Data supplied Block Start

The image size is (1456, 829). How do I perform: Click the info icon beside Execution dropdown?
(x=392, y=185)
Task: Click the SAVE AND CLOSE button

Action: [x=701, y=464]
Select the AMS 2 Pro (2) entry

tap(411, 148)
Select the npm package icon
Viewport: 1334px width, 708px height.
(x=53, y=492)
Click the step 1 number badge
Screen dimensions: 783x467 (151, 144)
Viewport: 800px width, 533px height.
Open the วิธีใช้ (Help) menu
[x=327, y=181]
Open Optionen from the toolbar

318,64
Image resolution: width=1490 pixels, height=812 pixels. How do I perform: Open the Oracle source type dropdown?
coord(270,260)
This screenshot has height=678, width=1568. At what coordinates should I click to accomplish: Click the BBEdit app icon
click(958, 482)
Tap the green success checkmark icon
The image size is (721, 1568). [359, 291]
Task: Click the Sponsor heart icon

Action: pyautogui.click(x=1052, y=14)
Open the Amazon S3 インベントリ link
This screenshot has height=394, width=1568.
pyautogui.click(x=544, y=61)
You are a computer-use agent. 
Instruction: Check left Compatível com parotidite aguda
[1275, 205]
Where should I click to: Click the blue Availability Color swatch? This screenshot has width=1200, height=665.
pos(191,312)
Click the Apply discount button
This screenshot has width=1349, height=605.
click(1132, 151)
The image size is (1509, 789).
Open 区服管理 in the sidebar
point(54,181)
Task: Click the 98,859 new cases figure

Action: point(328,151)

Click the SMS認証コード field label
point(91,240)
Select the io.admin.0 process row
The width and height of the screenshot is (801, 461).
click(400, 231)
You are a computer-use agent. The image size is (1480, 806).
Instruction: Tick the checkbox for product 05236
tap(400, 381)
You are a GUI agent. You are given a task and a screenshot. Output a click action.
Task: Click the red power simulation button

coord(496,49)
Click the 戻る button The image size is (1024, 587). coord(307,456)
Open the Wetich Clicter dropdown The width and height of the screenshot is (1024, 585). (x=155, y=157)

Data supplied Block End

* [Work request]
Lines containing the word "computer" are to be located in the entries and copied.

* [Written reply]
You are a computer-use agent. 
You are a computer-use agent. The image size is (1480, 806).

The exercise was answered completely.